Conflitti femminili e alimentazione

Magrezza uguale bellezza. Mantra disfunzionale che miete vittime e dà origine a disturbi dell’immagine corporea e alimentari. Quei disagi che nascono dal cuore e dalla psiche e si manifestano nel corpo. Quella fame insaziabile, quel buco nel cuore che nessun cibo può mai curare o riempire. Quella paura di tutto: di perdere il controllo, di mangiare, di dormire, di amare, soprattutto.
Magrezza e bellezza sembrano essere sorelle gemelle, che si fanno trappola nella quale molte giovani ragazze rimangono imbrigliate. Quel corpo sempre sbagliato, gonfio e in sovrappeso diventa il teatro dell’orrore. I vestiti diventano dei sacchi a pelo che tendono più a camuffare che a valorizzare il corpo. Quelle giornate imprigionate nella maglia del disagio e del controllo ossessivo del corpo, delle calorie da controllare in maniera ossessiva, di quelle consumate, di quelle rimanenti, di quanto cibo diventa feci o vomito. E un cuore totalmente infranto. Queste sono le caratteristiche dei disturbi del comportamento alimentare.

Autostima e peso corporeo

In chi soffre di fame d’amore, di anoressia e di bulimia, il livello di autostima è fortemente influenzato dalla forma fisica e dal (basso) peso corporeo. La possibilità di dimagrire e di perdere peso viene considerata come una meravigliosa conquista e come la capacità di controllare le pulsioni più indisciplinate.
La fame, la possibilità di mangiare quando il corpo lo richiede, il prendere peso vengono invece considerati come assolutamente inaccettabili, nonché fonte di vulnerabilità.

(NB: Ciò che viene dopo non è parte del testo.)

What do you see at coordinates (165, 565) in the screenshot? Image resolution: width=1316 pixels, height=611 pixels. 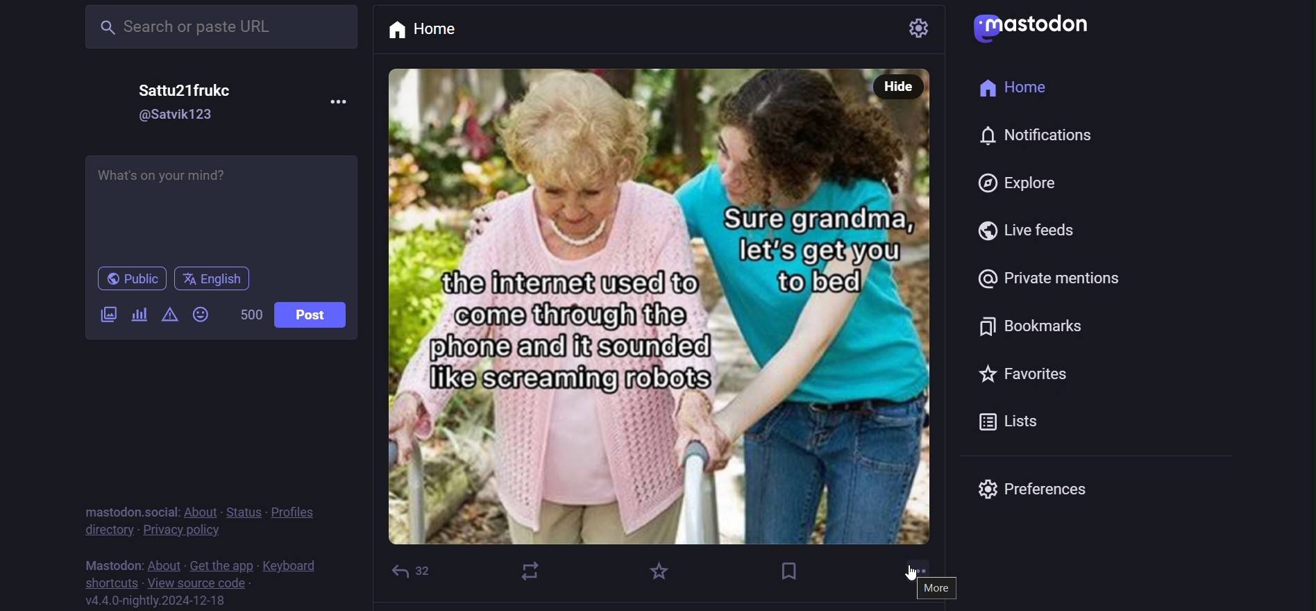 I see `about` at bounding box center [165, 565].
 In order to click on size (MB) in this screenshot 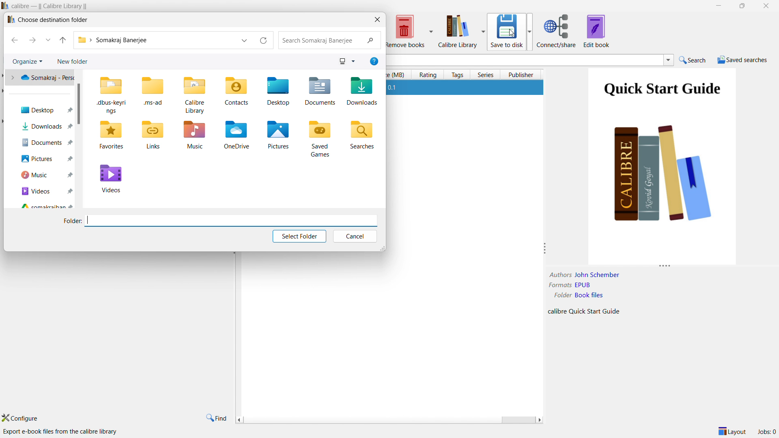, I will do `click(398, 74)`.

In una prima fase, una persona che soffre di anoressia non sa di soffrire di anoressia, pensa di dover perdere appena qualche chilo.
Inizia la restrizione alimentare, il conto delle calorie e il dimagrimento. Segue l’euforia, il benessere, la magrezza considerata come un segnale di chiara bellezza e di ritrovata autostima. Talvolta un eccesso di restrizione alimentare porta con sé episodi di abbuffate diurne o notturne e successive condotte di eliminazione. Segue un’attività fisica eccessiva per consumare più calorie possibili alternata a digiuni estenuanti e abbuffate incontrollabili, alternate ancora a vomito e utilizzo massiccio di lassativi.

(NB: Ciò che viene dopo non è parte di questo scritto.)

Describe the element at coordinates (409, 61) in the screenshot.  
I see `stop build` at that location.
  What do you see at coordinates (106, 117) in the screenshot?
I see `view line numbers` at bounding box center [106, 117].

Solitamente, nei casi di pazienti anoressiche, si possono riscontrare dei fattori familiari di rischio. Talvolta, la loro storia familiare contiene la presenza di un disturbo alimentare in uno dei genitori oppure la presenza di tratti di personalità di tipo ossessivo con note di perfezionismo estremo. Altre volte, c’è stata la presenza nefasta di un genitore che ha deriso il figlio per un eccesso di peso corporeo e per lo scarso controllo degli impulsi, facendo passare un messaggio che per essere amati bisogna essere magri e belli.

Il corpo da ieri a oggi

La società di oggi propone e impone un modello femminile di magrezza obbligatoria, come se l’unico modo possibile di essere attraenti e desiderabili fosse indissolubilmente ed esclusivamente associato alla taglia quaranta, e a tante deprivazioni e sofferenze. I social, tra post, follower, filtri e influencer hanno decisamente peggiorato la situazione giovanile.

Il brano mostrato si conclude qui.